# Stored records

Content starts

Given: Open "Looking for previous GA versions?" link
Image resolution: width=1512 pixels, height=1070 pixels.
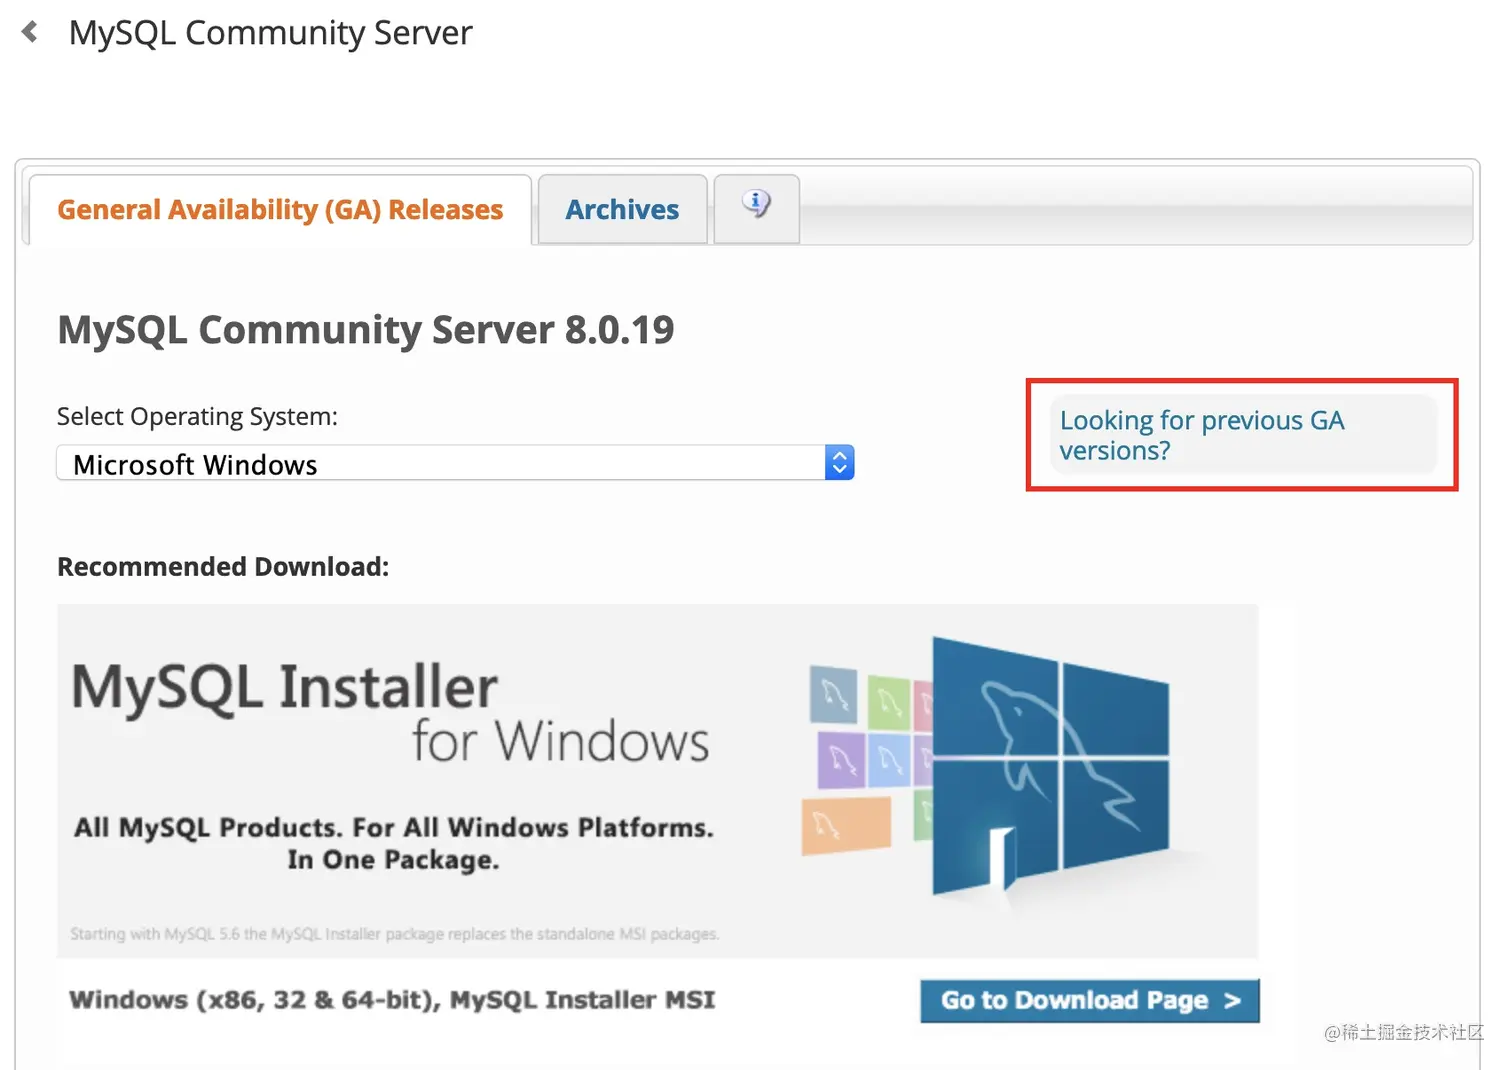Looking at the screenshot, I should pos(1202,435).
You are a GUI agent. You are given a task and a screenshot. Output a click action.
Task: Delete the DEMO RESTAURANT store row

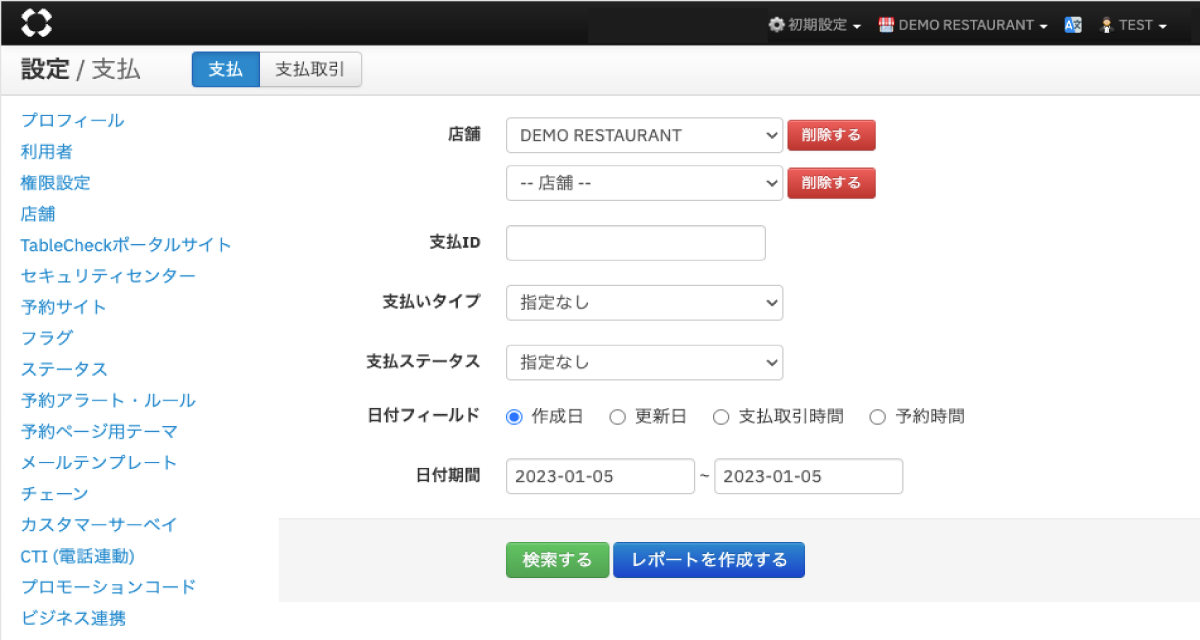coord(831,135)
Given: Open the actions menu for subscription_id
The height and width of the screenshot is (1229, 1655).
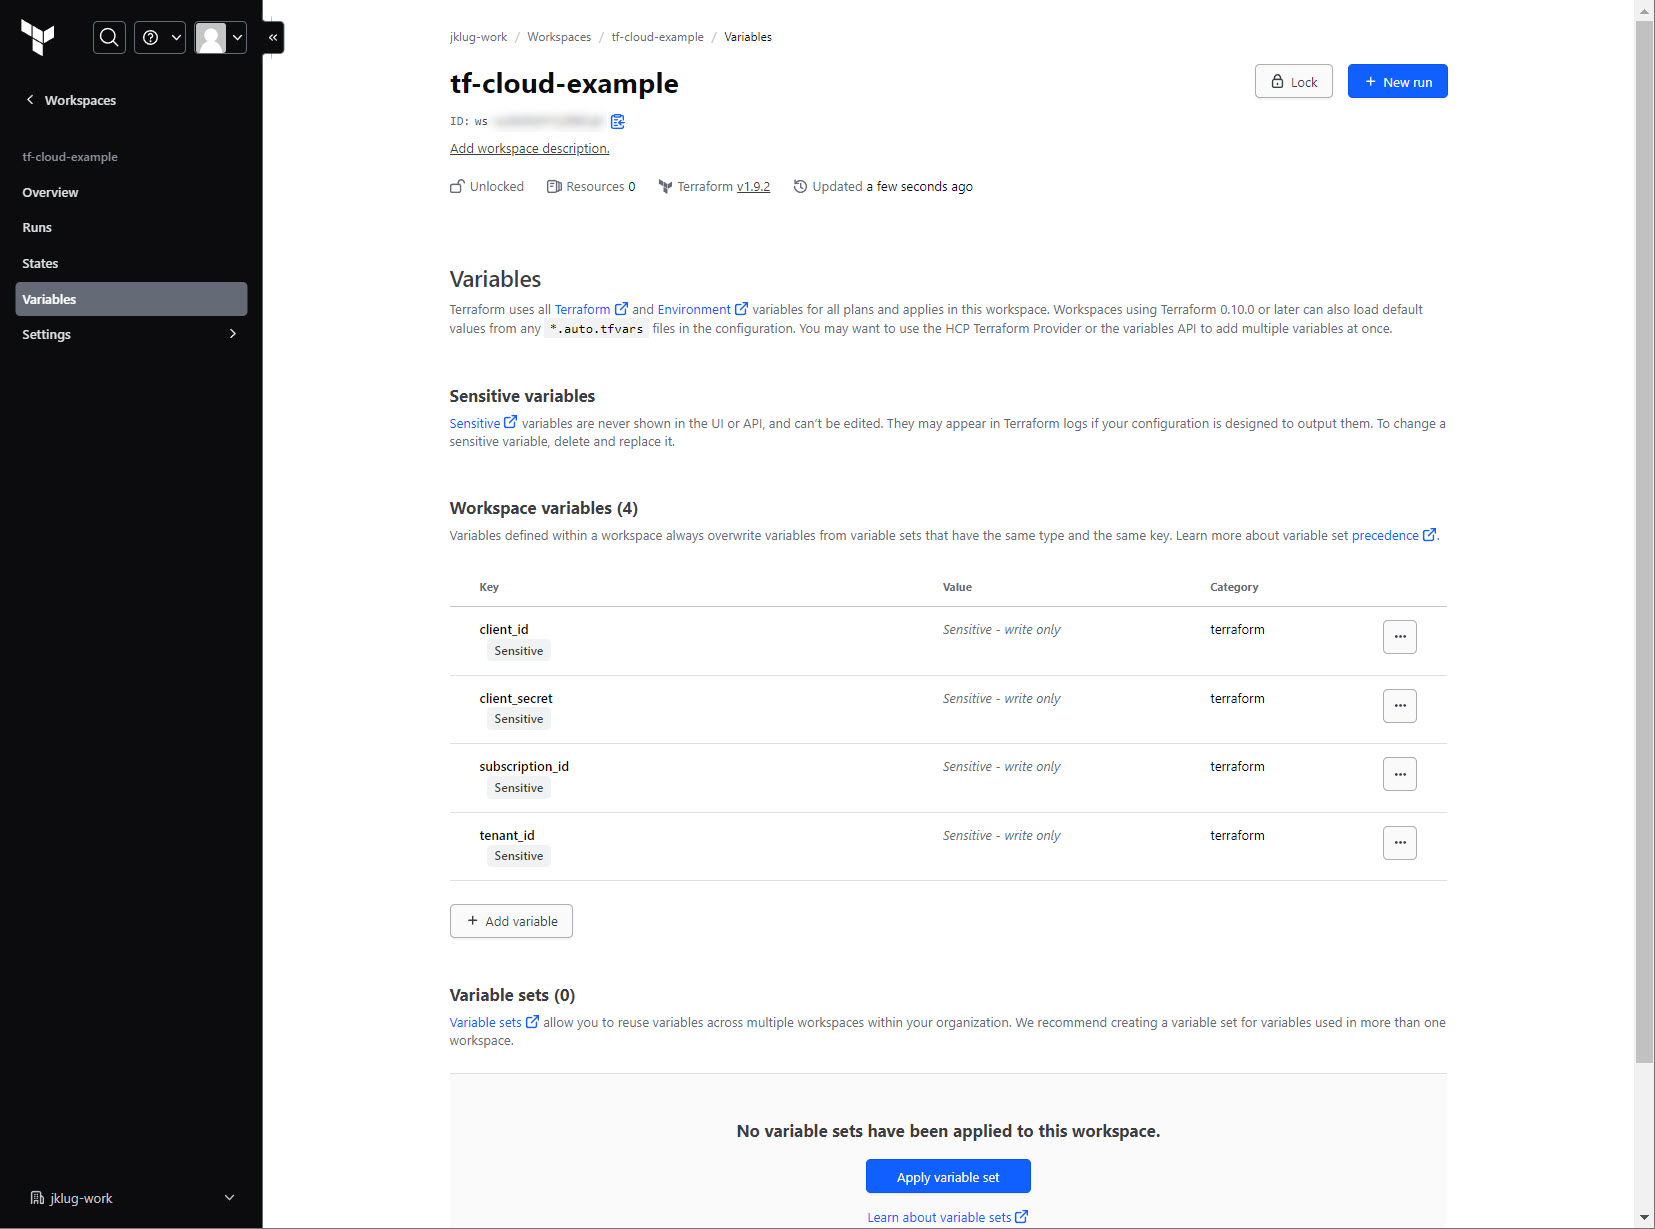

Content ends

Once the pictures are set aside, restate the remaining data above exactly.

Given: Open "Looking for previous GA versions?" link
Image resolution: width=1512 pixels, height=1070 pixels.
Looking at the screenshot, I should pos(1202,435).
You are a GUI agent. You are given a task and a screenshot. Output a click action.
Task: Delete the DEMO RESTAURANT store row

coord(831,135)
Given: Open the actions menu for subscription_id
The height and width of the screenshot is (1229, 1655).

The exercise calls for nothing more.